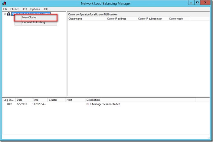Viewport: 213px width, 142px height.
Task: Open the Options menu
Action: tap(35, 9)
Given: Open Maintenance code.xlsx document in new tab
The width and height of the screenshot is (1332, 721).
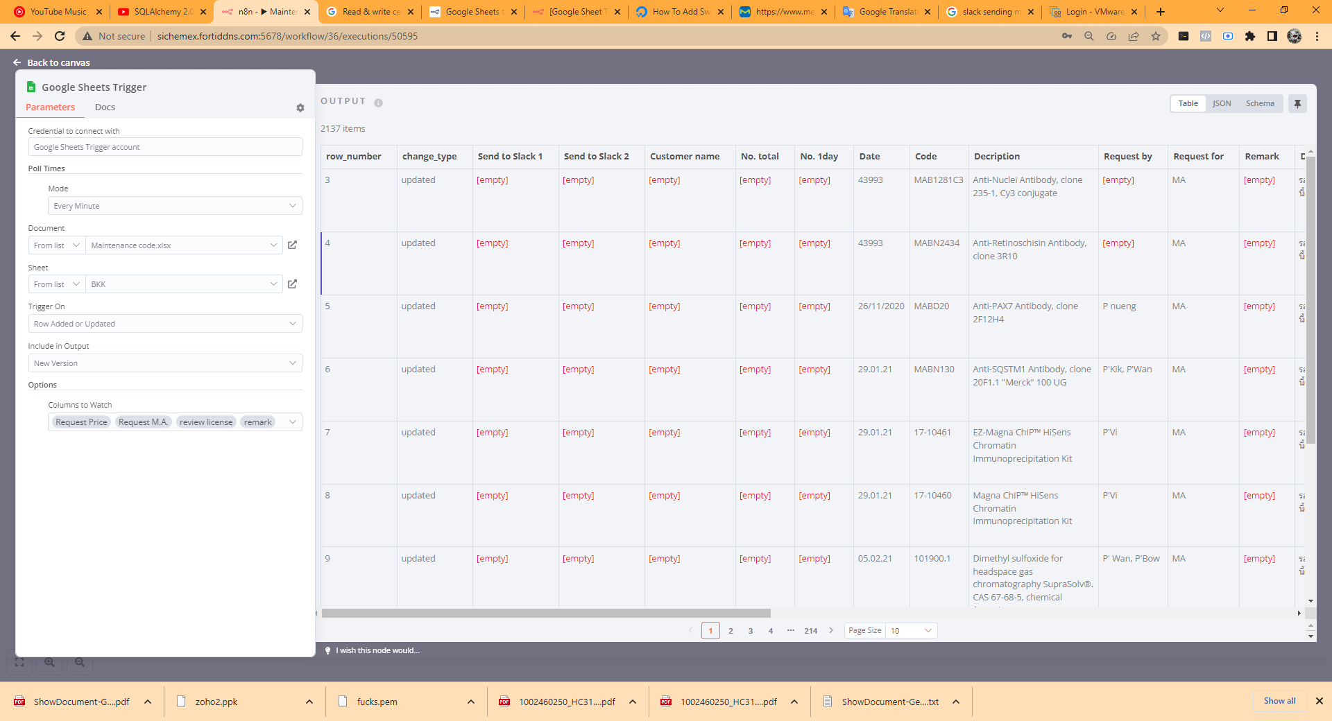Looking at the screenshot, I should click(x=292, y=245).
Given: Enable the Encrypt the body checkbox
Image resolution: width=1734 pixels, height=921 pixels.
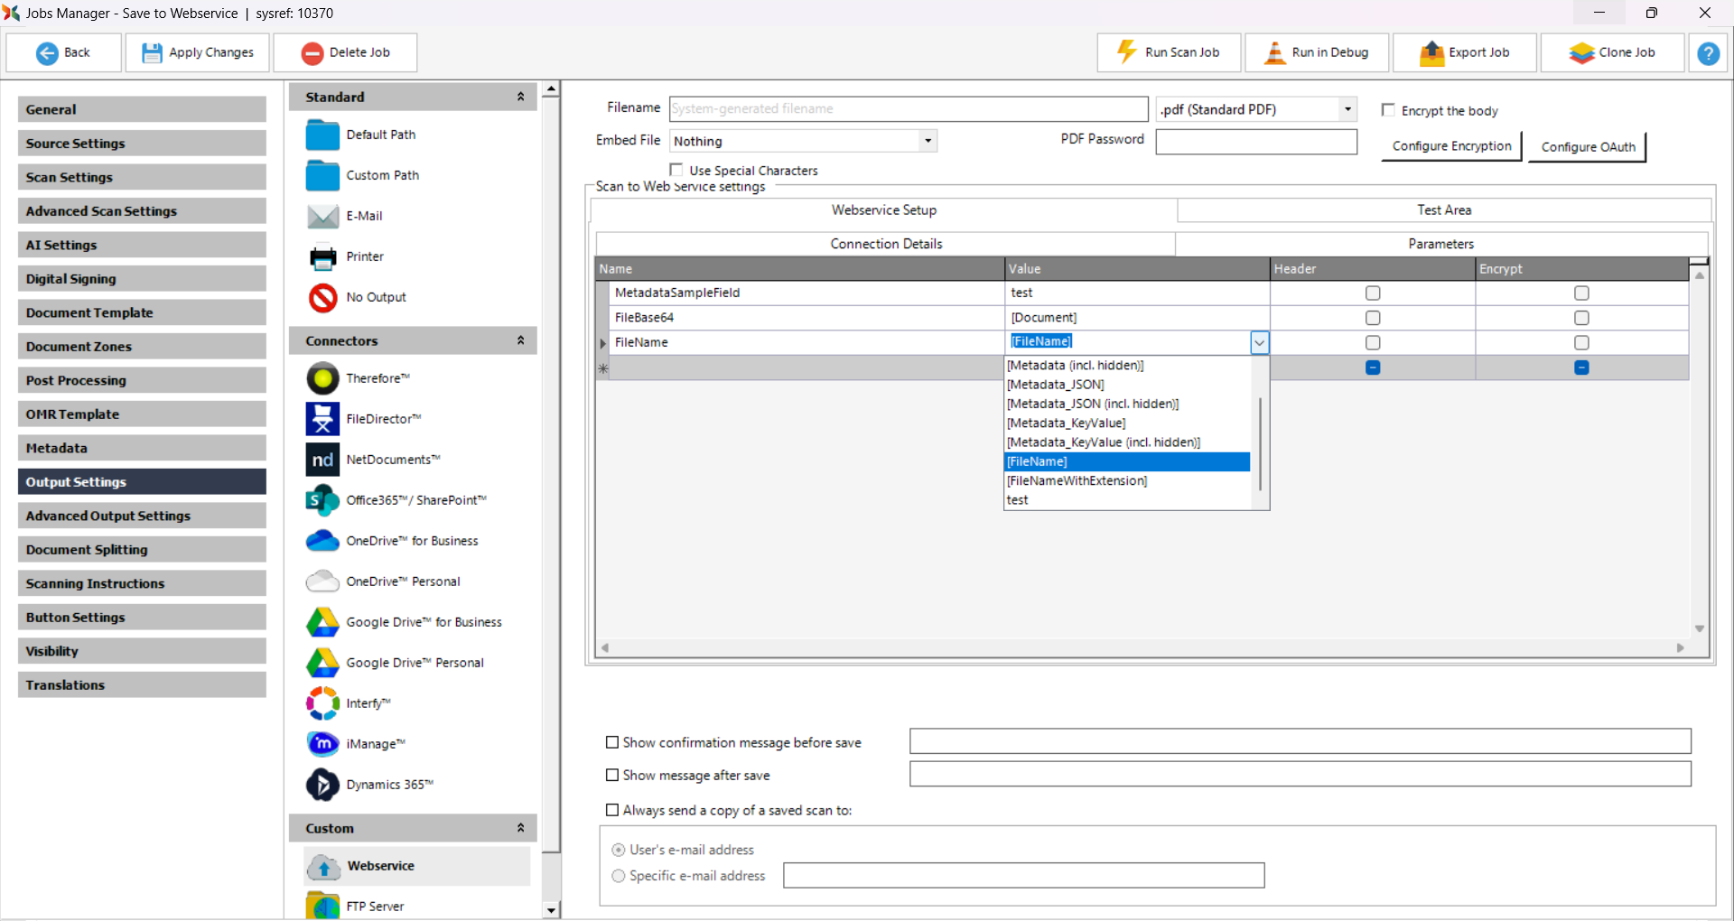Looking at the screenshot, I should [x=1388, y=110].
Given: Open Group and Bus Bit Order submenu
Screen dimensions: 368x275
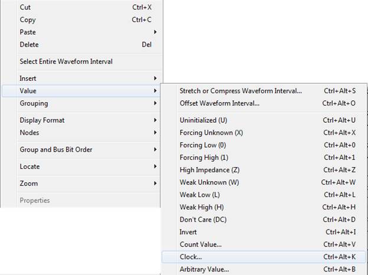Looking at the screenshot, I should pyautogui.click(x=56, y=150).
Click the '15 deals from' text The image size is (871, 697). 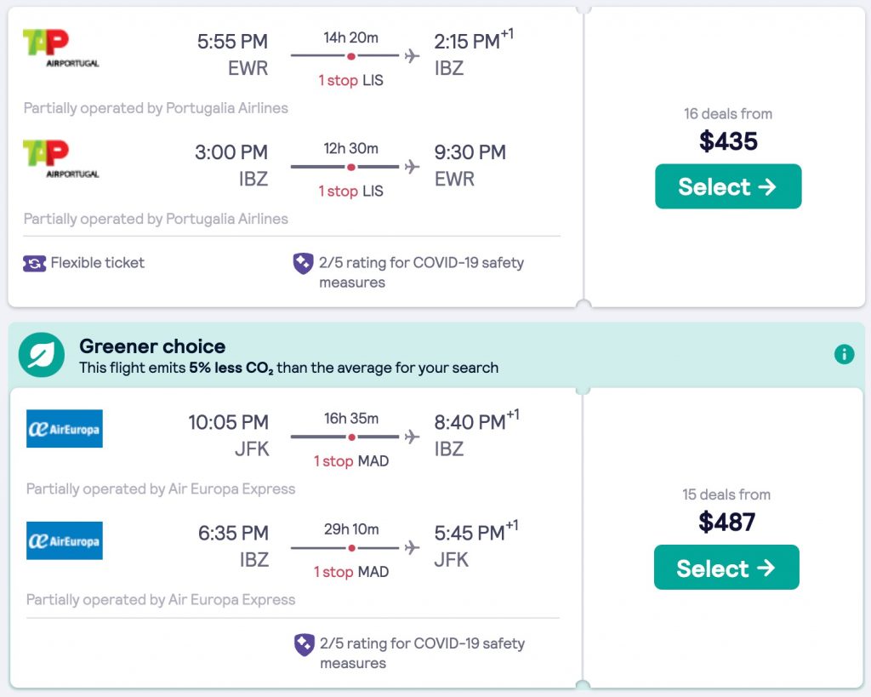[x=726, y=494]
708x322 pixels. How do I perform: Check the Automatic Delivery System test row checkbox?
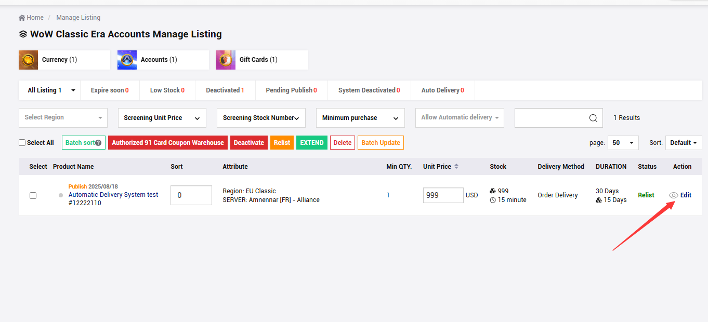pyautogui.click(x=33, y=195)
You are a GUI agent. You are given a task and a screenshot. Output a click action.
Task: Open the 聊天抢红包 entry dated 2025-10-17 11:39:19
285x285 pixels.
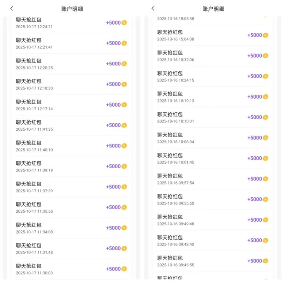click(71, 167)
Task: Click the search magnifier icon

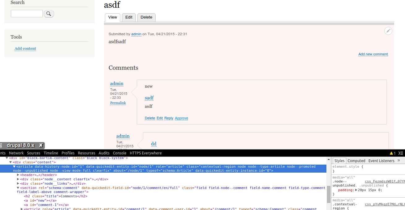Action: (49, 13)

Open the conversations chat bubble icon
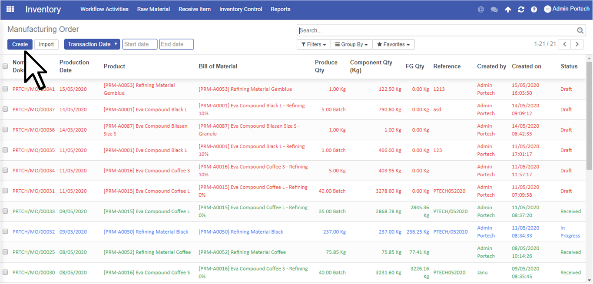pyautogui.click(x=494, y=9)
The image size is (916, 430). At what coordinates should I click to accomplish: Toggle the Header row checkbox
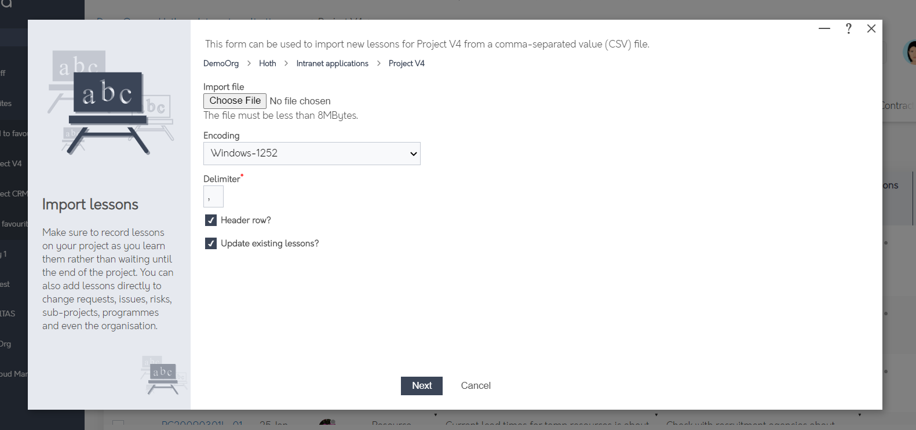211,220
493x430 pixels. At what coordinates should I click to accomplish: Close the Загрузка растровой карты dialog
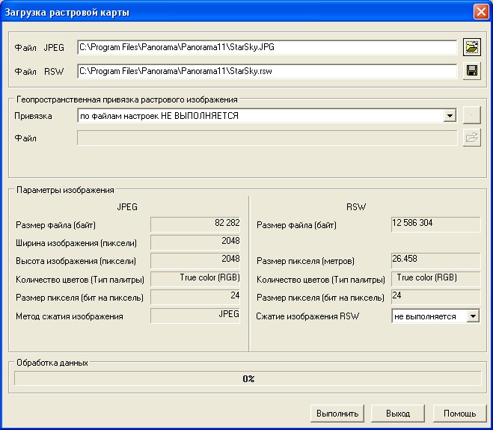point(481,12)
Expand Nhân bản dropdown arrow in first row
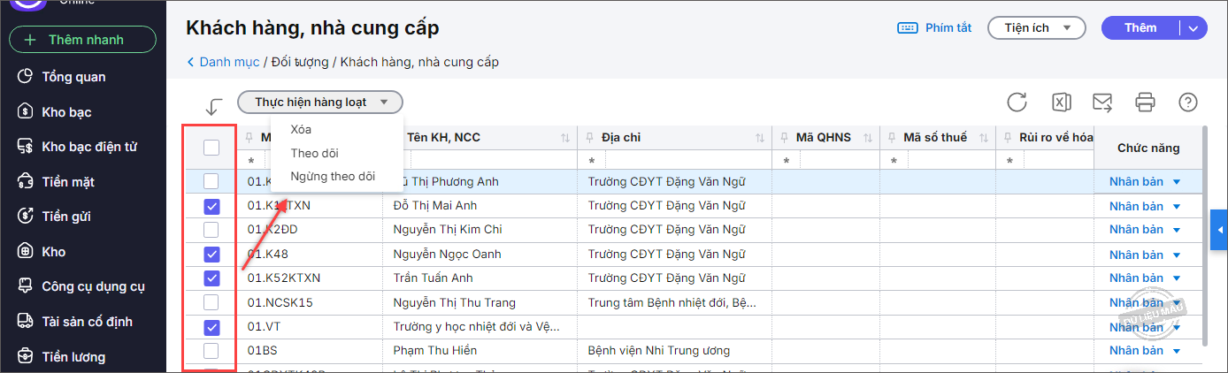This screenshot has width=1228, height=373. 1177,182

## TASK DETAILS
Within the listing above, extract exactly the lines that run from the one containing "Given: Open Maintenance" through the one containing "Given: Enable the Encrypt the body checkbox", excluding any pictures.

## SOLUTION TO THE PROBLEM
Given: Open Maintenance code.xlsx document in new tab
The width and height of the screenshot is (1332, 721).
Looking at the screenshot, I should click(x=292, y=245).
Given: Enable the Encrypt the body checkbox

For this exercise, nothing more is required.